Saved data entries

....................

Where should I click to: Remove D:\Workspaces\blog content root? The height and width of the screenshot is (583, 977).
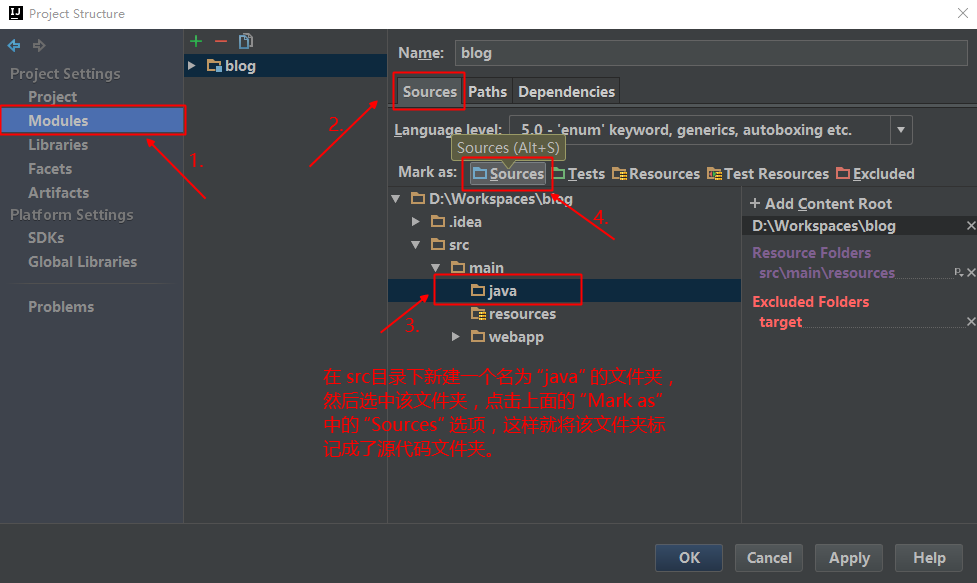970,227
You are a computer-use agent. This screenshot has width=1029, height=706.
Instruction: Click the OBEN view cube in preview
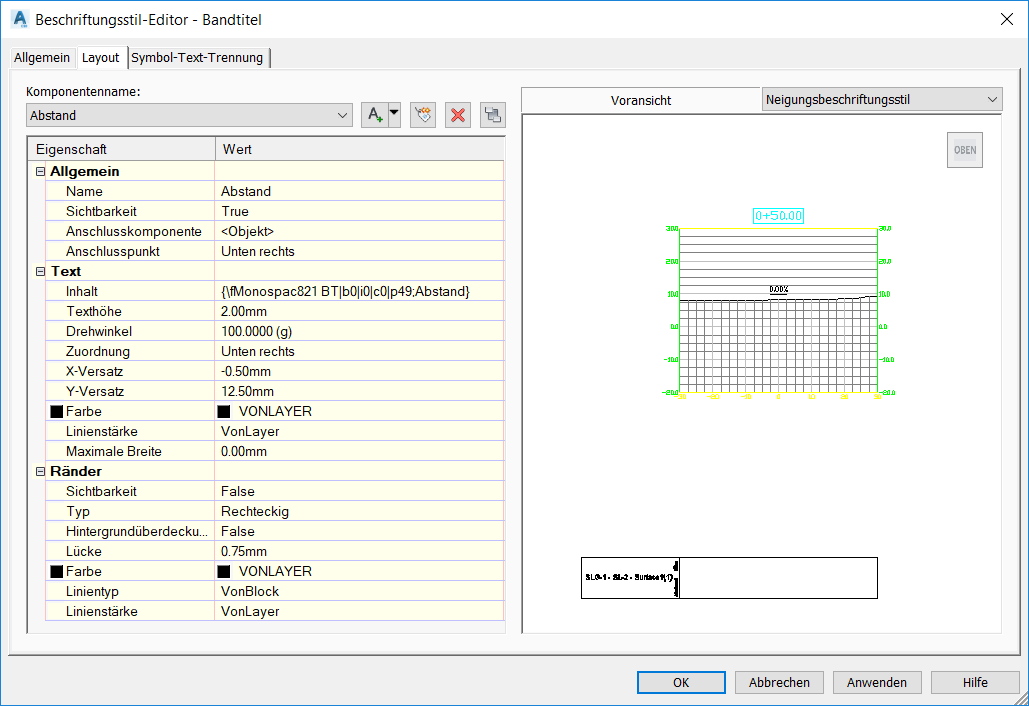coord(964,150)
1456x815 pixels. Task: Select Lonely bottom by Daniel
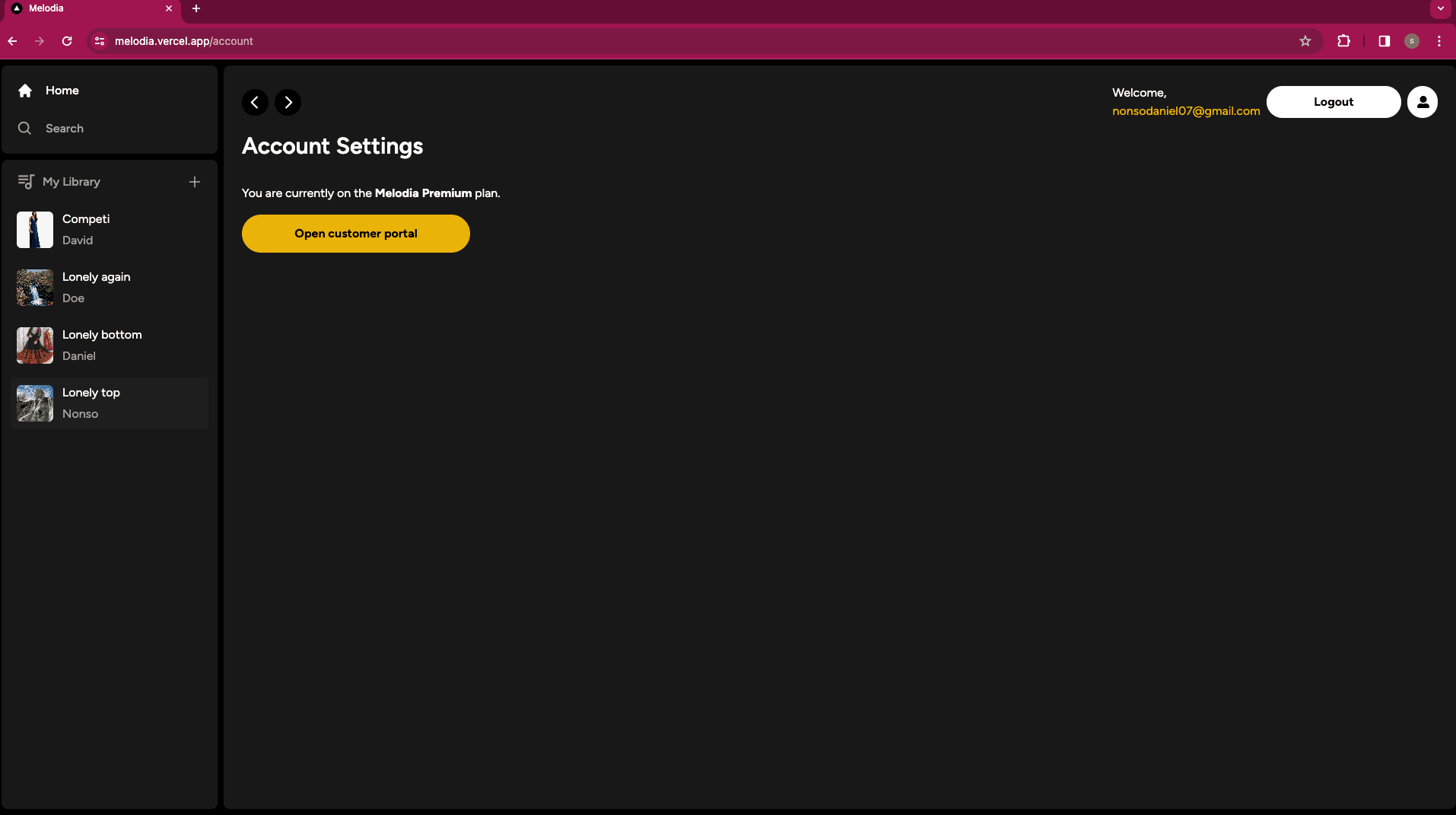point(102,345)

....................

Required action: Your answer must be exactly the lines from the one containing "Instruction: Click the" through the last line of the records above, both included, with every picture left out.

Answer section:
Instruction: Click the OBEN view cube in preview
coord(964,150)
1456x815 pixels. Task: Select Lonely bottom by Daniel
point(102,345)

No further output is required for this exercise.